The Mimicking of Known Successes by Malka Older. I think it was the Watership Down reference that permanently put me out of this story. Sometime in a far-ish future, humanity has destroyed Earth’s ability to support life and the remaining people have escaped to a series of platforms erected in the upper reaches of Jupiter’s atmosphere. (The planet is never called Jupiter, but there’s no interstellar travel, and only one planet answers the description.) They have a material standard of living — and many of the manners — of England in the early 20th century, in a setting that would require technology for gravity control, some kind of shielding against Jupiter’s immense electromagnetic fields, and something to hold a breathable atmosphere around the platforms. To say nothing of the capability for space travel and construction to transport enough earthly creatures for a sustainable settlement out past Mars. Ostensibly the people have been away from Earth for so long and have forgotten so much that their academics debate basic facts about how ecosystems worked, but one character describes a book that’s clearly Watership Down as if it might be a key to unlocking crucial lost knowledge. The plot is a possible murder mystery that’s tied into academic politics that are vicious because they turn out not to have low stakes after all. I couldn’t believe in the setting, and I could only just barely believe in the characters. I did finish it. (Doreen liked this novella a little bit better, but not a whole lot better.)
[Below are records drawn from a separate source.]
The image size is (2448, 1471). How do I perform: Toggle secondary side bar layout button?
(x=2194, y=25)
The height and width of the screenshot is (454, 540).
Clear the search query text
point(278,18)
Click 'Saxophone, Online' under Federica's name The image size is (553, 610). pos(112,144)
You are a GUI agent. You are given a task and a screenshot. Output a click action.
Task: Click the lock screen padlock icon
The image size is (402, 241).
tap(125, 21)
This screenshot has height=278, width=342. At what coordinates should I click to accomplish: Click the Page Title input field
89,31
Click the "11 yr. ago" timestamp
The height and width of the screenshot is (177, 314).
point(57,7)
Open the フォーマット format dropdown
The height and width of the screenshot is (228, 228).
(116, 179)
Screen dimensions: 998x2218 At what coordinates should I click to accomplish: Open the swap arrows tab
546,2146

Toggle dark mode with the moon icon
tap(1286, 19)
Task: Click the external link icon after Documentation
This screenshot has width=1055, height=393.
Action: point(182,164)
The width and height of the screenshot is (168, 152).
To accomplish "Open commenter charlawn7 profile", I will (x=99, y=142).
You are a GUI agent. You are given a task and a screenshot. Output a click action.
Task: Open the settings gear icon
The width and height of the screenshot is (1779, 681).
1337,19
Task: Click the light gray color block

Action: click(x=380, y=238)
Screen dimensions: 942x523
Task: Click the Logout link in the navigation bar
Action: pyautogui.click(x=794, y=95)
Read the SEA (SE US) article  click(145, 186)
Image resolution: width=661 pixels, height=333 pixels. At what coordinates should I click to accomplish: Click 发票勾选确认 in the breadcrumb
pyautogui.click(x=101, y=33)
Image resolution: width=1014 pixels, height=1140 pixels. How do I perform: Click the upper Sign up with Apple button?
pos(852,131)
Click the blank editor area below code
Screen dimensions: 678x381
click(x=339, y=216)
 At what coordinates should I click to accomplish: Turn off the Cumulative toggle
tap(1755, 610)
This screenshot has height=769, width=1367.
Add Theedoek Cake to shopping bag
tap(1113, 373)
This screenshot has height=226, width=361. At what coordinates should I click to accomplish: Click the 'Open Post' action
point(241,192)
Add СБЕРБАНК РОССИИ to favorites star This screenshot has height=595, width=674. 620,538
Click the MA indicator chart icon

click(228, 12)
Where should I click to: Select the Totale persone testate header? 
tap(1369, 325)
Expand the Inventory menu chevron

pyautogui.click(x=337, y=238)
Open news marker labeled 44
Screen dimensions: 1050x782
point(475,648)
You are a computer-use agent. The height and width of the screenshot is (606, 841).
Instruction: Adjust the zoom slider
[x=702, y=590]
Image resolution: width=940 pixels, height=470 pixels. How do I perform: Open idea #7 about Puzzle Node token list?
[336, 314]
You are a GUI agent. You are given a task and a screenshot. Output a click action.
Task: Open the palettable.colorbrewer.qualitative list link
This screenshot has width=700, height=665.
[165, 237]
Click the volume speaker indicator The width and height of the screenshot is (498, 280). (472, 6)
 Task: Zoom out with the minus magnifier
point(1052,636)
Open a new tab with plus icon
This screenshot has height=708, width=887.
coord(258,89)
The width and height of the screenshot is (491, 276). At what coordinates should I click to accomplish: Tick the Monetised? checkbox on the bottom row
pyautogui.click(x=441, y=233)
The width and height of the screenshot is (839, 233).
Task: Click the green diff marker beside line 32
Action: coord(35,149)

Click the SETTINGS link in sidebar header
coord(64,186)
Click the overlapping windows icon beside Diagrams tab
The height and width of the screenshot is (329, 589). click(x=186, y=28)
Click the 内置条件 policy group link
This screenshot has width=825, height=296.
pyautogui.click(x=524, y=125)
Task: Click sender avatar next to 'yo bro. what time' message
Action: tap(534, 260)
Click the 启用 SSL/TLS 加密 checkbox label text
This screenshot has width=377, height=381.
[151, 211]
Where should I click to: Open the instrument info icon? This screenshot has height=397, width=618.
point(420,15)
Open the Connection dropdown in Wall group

Seeds of Mercury by Wang Jinkang, translated by Alex Woodend. When I considered this year’s finalists for Best Short Story, I wrote that the Chinese entries read like representatives of a tradition that had never had the New Wave, which of course that they are. Seeds of Mercury also reads like science fiction of the 1950s or early 1960s (though of course Stranger in a Strange Land dates to 1961, so it’s not as if the mold wasn’t cracking earlier) because it’s about a nifty idea, explored through characters that are more types than individuals, pursued to some kind of resolution. The idea in this novella is that a scientist has created life that isn’t carbon-based, life that needs temperatures higher than any natural environment on Earth but well suited to conditions on Mercury. The story follows, after a fashion, this life’s evolution on fast forward, and its interaction with the traces left by the humans who took them to Mercury. It’s moderately interesting, if predictable once the premises are established. I skimmed a lot, but I finished this one too. (Doreen was kinda meh about it too, though she wound up ranking it higher than I did.)
+++
Hugo voting is now closed, and the winners will be announced on August 11. This is the fourth bit of Hugo-related writing that I have done this year.